- Task requirements -
Gather each line of the data below that contains the word "Click". Treat uppercase and lowercase letters as different.

══ Records provided

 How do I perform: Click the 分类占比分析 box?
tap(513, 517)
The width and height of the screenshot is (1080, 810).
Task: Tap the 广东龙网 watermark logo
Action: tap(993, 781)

════

- Solution -
 How do I perform: Click the 分类占比分析 box?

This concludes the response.